Here We Are

J. Eik Diggs
1 min readDec 11, 2020

In Dionne Brand’s Verso 55, the Canadian poet imagines an exchange between the souls of those held captive in the cells of Ghana’s Door of No Return and a group of Black travelers visiting the site.

As the visitors enter to pay their respects and offer thanks, the ancestors awaken and express their astonishment:

“…they felt happy for us, we were still alive.

Yes, we are still alive we said.

And we had returned to thank them.

You are still alive, they said.

Yes we are still alive.

They looked at us like violet; like violet teas they drank us.

We said here we are.

They said, you are still alive.

We said, yes, yes we are still alive.

How lemon, they said, how blue like fortune.”

I think of this verse often. I imagine a similar reaction from those we’ve lost to police murder and the prison industrial complex. Those who’ve spent their final moments in handcuffs and chokeholds and with knees on their necks.
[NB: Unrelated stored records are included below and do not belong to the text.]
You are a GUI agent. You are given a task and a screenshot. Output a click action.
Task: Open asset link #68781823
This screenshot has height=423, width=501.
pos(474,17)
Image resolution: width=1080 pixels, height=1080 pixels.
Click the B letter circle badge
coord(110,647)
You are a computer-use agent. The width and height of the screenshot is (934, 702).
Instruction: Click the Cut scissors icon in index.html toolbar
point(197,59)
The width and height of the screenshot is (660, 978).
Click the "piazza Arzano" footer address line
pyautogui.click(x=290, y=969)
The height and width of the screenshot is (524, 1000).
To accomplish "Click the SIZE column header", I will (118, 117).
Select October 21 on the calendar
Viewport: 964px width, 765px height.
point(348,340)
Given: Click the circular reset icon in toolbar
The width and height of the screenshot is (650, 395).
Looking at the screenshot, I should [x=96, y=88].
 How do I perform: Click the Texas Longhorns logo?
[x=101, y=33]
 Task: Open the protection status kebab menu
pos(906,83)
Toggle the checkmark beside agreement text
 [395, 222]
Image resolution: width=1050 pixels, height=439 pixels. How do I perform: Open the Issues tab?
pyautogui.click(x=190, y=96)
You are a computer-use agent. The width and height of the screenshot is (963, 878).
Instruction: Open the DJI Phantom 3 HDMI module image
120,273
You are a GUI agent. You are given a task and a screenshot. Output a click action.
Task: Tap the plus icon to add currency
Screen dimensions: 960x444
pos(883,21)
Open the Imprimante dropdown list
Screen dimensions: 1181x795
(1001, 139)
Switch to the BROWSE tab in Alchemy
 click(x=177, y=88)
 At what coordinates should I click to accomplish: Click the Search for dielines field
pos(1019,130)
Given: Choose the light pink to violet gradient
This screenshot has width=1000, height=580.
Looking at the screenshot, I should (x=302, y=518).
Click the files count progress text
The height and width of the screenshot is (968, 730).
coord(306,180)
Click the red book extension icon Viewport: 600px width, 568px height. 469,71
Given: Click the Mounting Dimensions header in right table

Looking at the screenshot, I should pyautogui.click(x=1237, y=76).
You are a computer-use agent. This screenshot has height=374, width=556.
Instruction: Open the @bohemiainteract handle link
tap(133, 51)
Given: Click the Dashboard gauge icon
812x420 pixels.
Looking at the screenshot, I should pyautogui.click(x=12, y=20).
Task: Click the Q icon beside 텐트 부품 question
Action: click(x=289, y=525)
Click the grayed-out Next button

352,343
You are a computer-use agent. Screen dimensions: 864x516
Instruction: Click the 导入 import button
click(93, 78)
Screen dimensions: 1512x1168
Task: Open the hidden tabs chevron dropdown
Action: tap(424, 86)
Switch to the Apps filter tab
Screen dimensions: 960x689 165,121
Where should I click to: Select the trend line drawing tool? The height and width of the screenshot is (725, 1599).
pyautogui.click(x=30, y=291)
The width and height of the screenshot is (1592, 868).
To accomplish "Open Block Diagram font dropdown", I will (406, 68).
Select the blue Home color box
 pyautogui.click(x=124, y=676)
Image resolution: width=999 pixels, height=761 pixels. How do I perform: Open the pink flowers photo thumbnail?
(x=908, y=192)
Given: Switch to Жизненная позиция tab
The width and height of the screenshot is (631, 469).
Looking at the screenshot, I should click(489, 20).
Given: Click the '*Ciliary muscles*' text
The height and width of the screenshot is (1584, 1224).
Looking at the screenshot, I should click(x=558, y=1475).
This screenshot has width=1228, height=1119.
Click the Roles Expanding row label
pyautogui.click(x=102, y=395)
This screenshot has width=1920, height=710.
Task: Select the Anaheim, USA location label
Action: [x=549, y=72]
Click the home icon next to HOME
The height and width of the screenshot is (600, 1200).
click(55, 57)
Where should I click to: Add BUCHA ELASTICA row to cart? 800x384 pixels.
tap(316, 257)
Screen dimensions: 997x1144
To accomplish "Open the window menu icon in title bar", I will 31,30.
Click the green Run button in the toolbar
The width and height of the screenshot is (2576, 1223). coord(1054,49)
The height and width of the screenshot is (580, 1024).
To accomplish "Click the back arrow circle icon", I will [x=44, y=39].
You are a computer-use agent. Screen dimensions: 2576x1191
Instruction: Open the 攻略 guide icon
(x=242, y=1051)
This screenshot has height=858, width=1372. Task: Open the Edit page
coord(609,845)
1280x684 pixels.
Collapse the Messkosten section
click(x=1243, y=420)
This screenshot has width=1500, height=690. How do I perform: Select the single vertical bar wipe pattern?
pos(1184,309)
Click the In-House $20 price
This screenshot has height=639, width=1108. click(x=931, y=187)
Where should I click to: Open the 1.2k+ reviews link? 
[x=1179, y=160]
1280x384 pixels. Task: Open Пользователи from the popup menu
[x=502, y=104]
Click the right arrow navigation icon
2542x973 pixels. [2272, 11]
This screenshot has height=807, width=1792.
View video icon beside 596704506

Those who were taken while playing video games and sleeping in bed and eating ice cream and playing in parks and carrying sandwiches.

We’ll continue to say their names and tell their stories so that hundreds of years from now when our offspring return to the places their lives were stolen, they might be beheld with the same astonishment:

You are still alive?

Yes. We are still alive, here we are.

You are still alive.

Yes, yes. We are still alive.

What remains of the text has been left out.